Trecho —
================================
Associação de Direito de Família e das Sucessões

DE ROLANDINO DE PASSEGGERI À "ESCRITURA DO POLIAMOR": A ATIVIDADE NOTARIAL EM TEMPOS DIFÍCEIS

Por Bruno de Ávila Borgarelli
Defender a seriedade dessa tarefa é defender uma figura relevantíssima para o desenvolvimento do Direito. A “escritura do poliamor”, diante disso, pode ser considerada um mero acidente histórico.

Francesco Petrarca, um dos pais do humanismo, poeta italiano do século XIV responsável pelo surgimento da moderna poesia lírica e autor do famoso Cancioneiro, era filho de um notário. Leonardo da Vinci era também de uma linhagem notarial. Seu tataravô Michele fora tabelião em Vinci, lugarejo nas colinas toscanas – de onde aliás se origina a família -, e a profissão chegou até Piero, seu pai, passando pelo bisavô e pelo avô (Antonio). Segundo Walter Isaacson, autor de uma das mais completas biografias sobre o gênio, Leonardo apenas escapou do belo ofício por ter sido um filho bastardo1.
================================
Dados de origem —
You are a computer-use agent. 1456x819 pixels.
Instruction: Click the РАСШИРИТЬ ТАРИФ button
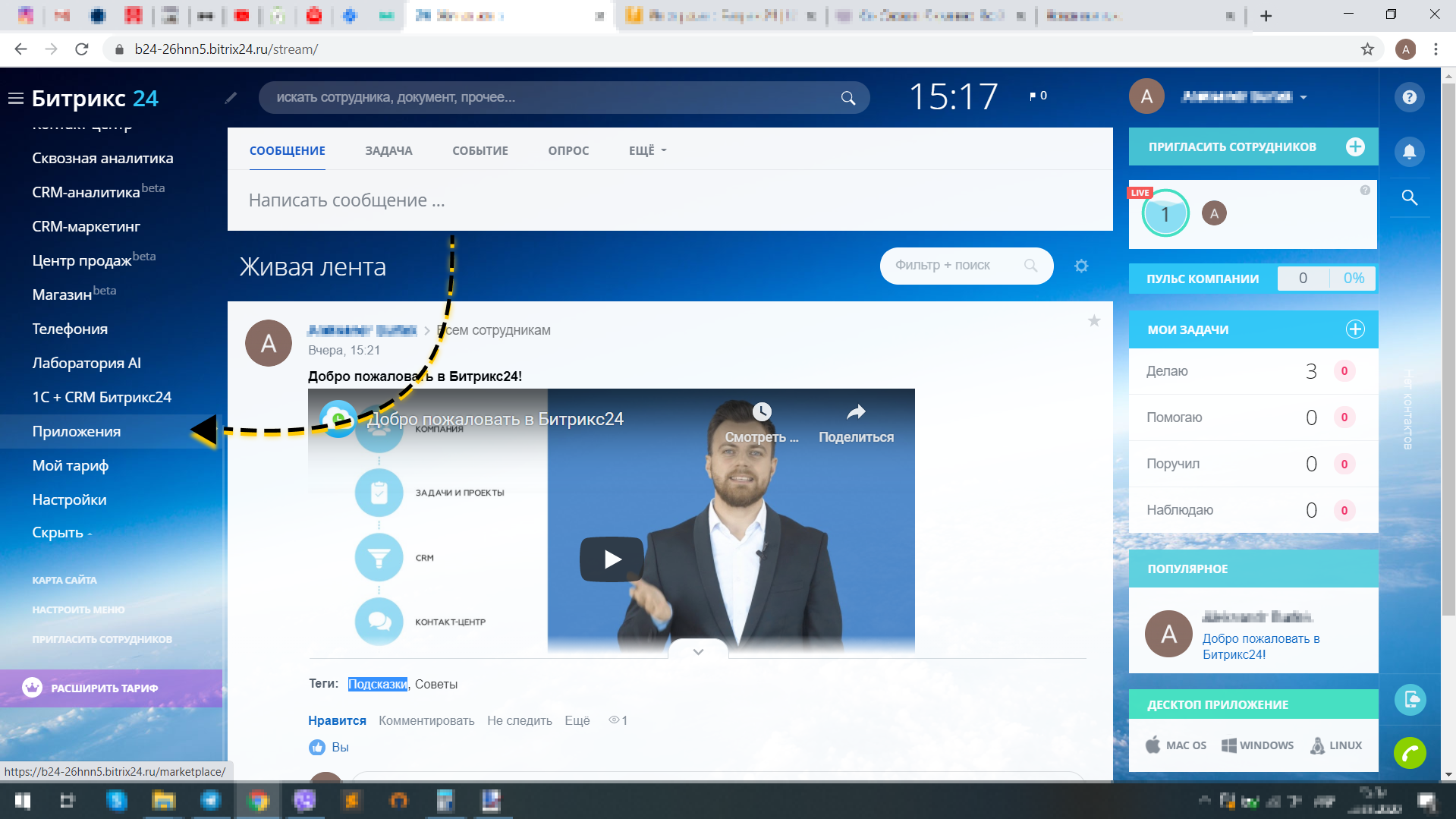coord(104,688)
================================
Responda com base no trecho:
(a) Como a "escritura do poliamor" pode ser considerada?
(b) De quem Francesco Petrarca era filho?
(c) Onde Michele, tataravô de Leonardo da Vinci, foi tabelião?

Resposta completa —
(a) Como um mero acidente histórico.
(b) De um notário.
(c) Em Vinci, lugarejo nas colinas toscanas.